Written request
Rewrite the lines from the one containing "Task: Select Postgres Server in status bar" through the end of the items, changing "chevron" to "arrow" and leaving everything else as it is.
====
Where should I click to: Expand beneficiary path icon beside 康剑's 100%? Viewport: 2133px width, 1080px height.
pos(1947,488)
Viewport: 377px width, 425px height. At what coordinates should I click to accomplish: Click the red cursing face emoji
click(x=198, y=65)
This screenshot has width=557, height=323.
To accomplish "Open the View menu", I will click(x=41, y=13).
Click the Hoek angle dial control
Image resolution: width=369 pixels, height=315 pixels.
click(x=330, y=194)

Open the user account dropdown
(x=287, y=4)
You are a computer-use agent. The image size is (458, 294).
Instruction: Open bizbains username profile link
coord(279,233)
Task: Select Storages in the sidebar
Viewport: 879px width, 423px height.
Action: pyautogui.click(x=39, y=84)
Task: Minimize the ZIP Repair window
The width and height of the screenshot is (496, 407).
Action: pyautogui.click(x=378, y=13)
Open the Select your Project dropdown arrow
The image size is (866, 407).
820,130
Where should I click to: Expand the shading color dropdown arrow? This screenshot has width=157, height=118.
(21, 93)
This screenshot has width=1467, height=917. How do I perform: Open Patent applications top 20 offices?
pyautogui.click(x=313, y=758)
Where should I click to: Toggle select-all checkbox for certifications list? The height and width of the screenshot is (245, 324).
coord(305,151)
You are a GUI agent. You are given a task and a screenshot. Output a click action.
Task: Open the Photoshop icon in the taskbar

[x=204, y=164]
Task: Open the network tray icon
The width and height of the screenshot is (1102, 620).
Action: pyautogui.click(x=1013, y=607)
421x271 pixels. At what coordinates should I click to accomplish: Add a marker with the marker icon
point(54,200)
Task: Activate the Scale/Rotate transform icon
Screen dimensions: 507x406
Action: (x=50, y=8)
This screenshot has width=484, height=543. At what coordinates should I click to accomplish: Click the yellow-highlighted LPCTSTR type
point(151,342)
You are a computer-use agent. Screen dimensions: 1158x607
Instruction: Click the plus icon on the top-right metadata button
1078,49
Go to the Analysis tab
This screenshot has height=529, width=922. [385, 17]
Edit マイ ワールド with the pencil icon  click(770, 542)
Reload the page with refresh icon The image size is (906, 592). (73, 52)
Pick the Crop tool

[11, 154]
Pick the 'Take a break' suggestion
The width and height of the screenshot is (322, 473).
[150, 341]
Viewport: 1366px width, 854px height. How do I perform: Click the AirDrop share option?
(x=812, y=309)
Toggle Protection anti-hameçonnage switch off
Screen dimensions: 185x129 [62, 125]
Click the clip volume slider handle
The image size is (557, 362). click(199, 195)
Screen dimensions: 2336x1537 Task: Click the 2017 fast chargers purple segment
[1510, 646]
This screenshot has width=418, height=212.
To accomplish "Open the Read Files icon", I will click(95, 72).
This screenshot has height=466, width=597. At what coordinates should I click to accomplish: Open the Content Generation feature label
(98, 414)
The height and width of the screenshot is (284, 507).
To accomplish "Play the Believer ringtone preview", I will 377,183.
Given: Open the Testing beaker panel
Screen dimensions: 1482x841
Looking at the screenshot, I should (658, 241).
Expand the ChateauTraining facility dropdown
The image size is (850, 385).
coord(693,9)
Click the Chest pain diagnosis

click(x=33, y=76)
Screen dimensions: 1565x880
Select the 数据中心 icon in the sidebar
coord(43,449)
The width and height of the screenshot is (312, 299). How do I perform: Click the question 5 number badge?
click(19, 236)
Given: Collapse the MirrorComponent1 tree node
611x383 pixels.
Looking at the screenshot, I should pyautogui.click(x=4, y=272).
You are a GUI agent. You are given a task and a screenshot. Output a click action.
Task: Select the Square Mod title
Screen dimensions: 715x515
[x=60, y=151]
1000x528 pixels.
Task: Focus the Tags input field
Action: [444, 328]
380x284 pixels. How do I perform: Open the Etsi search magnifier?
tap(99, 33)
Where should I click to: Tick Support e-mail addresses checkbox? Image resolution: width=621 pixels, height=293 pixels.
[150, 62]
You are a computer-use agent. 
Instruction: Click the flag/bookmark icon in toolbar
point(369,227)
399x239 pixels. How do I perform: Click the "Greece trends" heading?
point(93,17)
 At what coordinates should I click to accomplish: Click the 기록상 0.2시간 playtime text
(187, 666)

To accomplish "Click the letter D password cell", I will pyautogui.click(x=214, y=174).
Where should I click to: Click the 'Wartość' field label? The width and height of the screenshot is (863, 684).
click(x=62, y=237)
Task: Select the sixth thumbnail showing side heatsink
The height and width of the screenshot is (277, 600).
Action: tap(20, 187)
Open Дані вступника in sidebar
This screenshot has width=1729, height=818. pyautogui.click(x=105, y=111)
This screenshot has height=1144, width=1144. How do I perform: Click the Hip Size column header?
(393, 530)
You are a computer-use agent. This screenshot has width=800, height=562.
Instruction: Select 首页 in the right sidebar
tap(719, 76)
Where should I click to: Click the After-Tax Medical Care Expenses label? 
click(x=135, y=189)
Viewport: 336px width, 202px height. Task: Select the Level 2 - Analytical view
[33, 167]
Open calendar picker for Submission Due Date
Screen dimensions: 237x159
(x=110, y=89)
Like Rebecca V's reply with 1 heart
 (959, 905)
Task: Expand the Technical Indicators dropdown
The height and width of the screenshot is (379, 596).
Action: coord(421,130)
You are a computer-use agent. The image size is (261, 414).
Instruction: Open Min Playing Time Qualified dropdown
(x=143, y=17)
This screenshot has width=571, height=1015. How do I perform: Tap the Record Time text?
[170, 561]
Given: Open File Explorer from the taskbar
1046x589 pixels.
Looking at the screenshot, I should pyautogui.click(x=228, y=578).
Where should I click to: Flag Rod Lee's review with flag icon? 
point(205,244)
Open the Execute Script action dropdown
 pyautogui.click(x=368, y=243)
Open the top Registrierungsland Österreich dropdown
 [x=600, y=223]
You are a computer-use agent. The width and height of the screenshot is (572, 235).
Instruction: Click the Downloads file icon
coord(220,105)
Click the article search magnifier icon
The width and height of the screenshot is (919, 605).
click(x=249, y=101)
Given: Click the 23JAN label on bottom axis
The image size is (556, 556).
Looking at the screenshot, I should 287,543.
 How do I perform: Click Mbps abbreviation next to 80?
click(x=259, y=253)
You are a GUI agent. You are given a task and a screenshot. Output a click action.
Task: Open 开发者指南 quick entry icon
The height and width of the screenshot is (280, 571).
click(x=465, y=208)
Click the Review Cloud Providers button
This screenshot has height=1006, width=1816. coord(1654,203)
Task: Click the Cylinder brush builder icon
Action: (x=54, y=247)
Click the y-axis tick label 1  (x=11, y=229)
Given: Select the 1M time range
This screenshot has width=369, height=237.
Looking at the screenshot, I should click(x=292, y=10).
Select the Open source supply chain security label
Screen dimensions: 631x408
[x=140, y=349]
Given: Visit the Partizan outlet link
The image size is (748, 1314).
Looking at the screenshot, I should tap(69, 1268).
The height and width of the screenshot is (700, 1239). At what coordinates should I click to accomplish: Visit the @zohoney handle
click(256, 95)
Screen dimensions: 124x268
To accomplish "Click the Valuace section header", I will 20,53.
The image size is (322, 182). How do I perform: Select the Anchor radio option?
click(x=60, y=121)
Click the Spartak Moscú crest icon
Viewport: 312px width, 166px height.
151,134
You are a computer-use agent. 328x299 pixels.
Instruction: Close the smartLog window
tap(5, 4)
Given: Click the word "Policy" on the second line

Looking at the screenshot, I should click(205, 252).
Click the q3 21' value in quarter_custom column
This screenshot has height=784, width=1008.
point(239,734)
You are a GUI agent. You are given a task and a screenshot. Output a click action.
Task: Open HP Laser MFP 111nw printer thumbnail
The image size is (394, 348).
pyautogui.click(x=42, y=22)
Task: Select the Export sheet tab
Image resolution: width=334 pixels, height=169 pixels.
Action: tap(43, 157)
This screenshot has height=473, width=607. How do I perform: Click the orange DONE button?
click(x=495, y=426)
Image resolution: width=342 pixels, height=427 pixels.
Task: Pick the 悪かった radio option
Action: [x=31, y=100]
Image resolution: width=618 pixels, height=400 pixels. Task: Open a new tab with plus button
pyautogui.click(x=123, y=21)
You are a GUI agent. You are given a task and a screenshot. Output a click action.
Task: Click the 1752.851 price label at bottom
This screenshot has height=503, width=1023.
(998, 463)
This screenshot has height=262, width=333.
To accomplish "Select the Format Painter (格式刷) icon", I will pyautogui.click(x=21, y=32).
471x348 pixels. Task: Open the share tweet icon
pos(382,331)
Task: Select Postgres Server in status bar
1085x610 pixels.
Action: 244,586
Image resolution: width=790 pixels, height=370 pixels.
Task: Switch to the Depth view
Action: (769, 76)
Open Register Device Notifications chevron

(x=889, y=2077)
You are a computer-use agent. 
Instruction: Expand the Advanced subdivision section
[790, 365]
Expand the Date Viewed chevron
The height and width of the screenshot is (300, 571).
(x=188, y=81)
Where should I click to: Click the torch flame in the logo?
====
Solution to the exercise
Task: Select Postgres Server in status bar
1085x610 pixels.
Action: 244,586
Image resolution: width=790 pixels, height=370 pixels.
Task: Switch to the Depth view
Action: (769, 76)
Open Register Device Notifications arrow

(x=889, y=2077)
You are a computer-use agent. 
Instruction: Expand the Advanced subdivision section
[790, 365]
Expand the Date Viewed arrow
The height and width of the screenshot is (300, 571).
(x=188, y=81)
Where should I click to: Click the torch flame in the logo?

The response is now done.